+++ PAGE EXCERPT

There can be considerable overlap in the clinical presentation and laboratory features of dengue, malaria, and enteric fever, three important causes of fever in returned travelers. Routine laboratory tests including full blood examination (FBE), liver function tests (LFTs), and C-reactive protein (CRP) are frequently ordered on febrile patients, and may help differentiate between these possible diagnoses.

Methods.

Adult travelers returning to Australia who presented to the Royal Melbourne Hospital with confirmed diagnosis of dengue, malaria, or enteric fever between January 1, 2000 and March 1, 2013 were included in this retrospective study. Laboratory results for routine initial investigations performed within the first 2 days were extracted and analyzed.

Results.

There were 304 presentations including 58 with dengue fever, 187 with malaria, and 59 with enteric fever, comprising 56% of all returned travelers with a febrile systemic illness during the study period. Significant findings included 9-fold and 21-fold odds of a normal CRP in dengue compared with malaria and enteric fever, respectively. The odds of an abnormally low white cell count (WCC) were also significantly greater in dengue versus malaria or enteric fever. Approximately one third of dengue presentations and almost half of the malaria presentations had platelet counts <100 × 109/L. A normal CRP with leukopenia and/or thrombocytopenia occurred in 21% to 30% of dengue presentations, but not in malaria or enteric fever presentations.

++++++

* _ACTION ITEM 1_
According to the abstract, how many of the presentations involved malaria?
* _ACTION ITEM 2_
Please rewrite the abstract between "There can be" and "these possible diagnoses.", inclusive, changing "febrile patients" to "feverish patients".
You won't need the items that come after the abstract.

+++ DATASET RECORDS

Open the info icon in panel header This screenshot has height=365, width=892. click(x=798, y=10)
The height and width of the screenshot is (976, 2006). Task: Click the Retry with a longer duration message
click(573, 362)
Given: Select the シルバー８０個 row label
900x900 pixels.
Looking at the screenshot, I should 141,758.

++++++
+++ DATASET RECORDS

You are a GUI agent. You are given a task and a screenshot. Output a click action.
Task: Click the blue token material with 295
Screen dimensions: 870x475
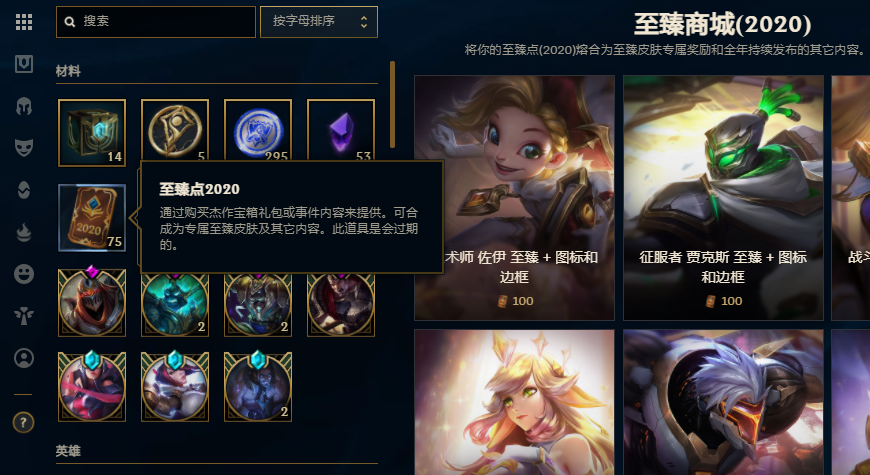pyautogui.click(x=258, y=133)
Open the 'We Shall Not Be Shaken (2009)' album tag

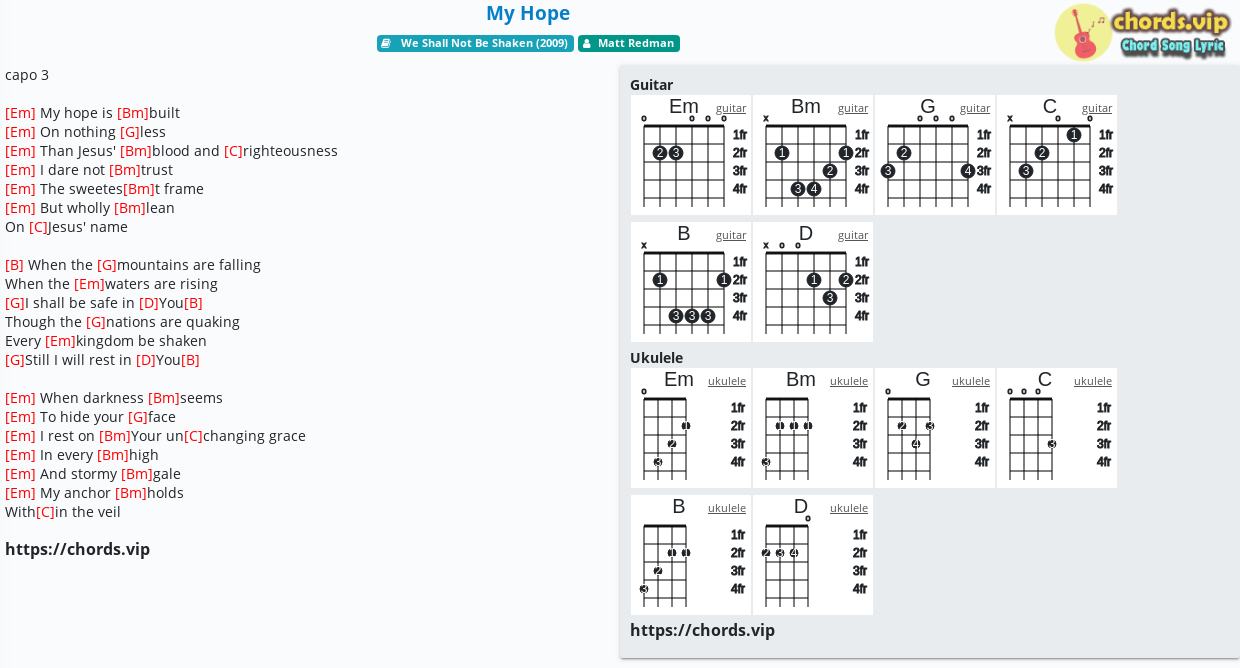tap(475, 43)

++++++

* _YOUR SOLUTION 1_
187

* _YOUR SOLUTION 2_
There can be considerable overlap in the clinical presentation and laboratory features of dengue, malaria, and enteric fever, three important causes of fever in returned travelers. Routine laboratory tests including full blood examination (FBE), liver function tests (LFTs), and C-reactive protein (CRP) are frequently ordered on feverish patients, and may help differentiate between these possible diagnoses.